Davacı vekili; kararın usul ve yasaya aykırı olduğunu ileri sürerek; kararın bozulmasına karar verilmesini talep etmiştir.

C. Gerekçe

1. Uyuşmazlık ve Hukuki Nitelendirme

Uyuşmazlık, hekim hatasından kaynaklanan maddi ve manevi tazminat istemine ilişkindir.

2. İlgili Hukuk

1. 6098 sayılı Türk Borçlar Kanunu'nun 502 ve devamı maddeleri.

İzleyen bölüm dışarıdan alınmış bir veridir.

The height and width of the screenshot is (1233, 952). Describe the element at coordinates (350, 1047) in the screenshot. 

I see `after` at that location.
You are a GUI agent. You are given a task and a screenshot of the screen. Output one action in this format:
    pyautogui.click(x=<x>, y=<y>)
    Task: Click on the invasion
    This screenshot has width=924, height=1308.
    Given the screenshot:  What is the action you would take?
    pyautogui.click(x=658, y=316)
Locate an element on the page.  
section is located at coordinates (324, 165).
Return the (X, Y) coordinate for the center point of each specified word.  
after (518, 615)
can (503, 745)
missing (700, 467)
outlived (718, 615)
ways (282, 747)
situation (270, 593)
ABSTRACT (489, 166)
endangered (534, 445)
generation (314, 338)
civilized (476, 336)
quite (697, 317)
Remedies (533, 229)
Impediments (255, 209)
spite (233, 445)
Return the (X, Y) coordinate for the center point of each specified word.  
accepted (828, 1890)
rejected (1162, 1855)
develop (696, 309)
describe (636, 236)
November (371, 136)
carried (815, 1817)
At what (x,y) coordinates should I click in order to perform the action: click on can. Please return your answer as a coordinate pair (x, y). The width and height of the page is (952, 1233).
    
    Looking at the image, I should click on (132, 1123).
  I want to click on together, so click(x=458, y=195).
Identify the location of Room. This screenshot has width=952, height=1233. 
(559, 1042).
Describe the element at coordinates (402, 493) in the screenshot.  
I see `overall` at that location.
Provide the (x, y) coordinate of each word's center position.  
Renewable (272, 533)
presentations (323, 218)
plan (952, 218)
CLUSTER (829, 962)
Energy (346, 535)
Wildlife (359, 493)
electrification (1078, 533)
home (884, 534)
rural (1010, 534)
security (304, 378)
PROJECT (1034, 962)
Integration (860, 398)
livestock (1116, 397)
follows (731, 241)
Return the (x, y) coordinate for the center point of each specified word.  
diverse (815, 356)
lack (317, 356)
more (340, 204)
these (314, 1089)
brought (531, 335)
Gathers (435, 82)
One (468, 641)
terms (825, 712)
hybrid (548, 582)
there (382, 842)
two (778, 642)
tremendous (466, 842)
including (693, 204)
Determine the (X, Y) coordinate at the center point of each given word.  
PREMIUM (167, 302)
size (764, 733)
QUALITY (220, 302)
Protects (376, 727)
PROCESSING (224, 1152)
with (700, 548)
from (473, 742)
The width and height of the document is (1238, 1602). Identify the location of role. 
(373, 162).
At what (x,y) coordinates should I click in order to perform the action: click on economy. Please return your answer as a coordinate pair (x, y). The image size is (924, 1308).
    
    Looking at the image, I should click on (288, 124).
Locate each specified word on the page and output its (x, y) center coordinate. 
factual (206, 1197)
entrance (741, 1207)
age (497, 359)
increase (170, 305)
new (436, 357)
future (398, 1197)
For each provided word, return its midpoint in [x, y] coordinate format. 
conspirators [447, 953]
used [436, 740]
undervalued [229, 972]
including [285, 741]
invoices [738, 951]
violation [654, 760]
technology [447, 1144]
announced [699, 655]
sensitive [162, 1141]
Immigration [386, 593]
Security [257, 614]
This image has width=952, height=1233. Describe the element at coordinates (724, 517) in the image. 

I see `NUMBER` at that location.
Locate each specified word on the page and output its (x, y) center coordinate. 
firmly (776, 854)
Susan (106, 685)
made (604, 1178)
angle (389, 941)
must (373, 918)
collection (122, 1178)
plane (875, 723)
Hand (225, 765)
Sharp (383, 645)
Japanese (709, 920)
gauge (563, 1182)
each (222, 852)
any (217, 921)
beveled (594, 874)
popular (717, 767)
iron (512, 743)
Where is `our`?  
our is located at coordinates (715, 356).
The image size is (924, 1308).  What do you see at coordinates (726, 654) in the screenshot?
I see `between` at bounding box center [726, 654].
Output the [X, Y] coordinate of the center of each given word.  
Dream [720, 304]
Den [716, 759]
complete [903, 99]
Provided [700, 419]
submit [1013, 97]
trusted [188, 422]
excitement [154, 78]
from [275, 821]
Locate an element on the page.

2. 6100 sayılı Hukuk Muhakemeleri Kanunu'nun 119 uncu maddesi ile 364 üncü maddesi.

3.Değerlendirme

Temyiz olunan kararda belirtilen gerekçelere, davacı tarafça temyiz dilekçesinde 6100 sayılı Kanun'un 364 üncü maddesinin ikinci fıkrasının (f) bendine aykırı olarak temyiz sebepleri ile gerekçesinin bildirilmemesine, kamu düzenine ilişkin hususlarda re'sen yapılan incelemede ise bozmayı gerektirecek bir sebebin bulunmamasına göre, davacının temyiz itirazlarının reddi ile usul ve kanuna uygun bulunan kararın onanmasına karar verilmiştir.

VI. KARAR

Açıklanan sebeplerle;

Temyiz olunan Bölge Adliye Mahkemesi kararının 6100 sayılı Hukuk Muhakemeleri Kanunu’nun 370 inci maddesinin birinci fıkrası uyarınca ONANMASINA,

Dosyanın İlk Derece Mahkemesine, kararın bir örneğinin Bölge Adliye Mahkemesine gönderilmesine,23.09.2024 tarihinde oy birliğiyle karar verildi.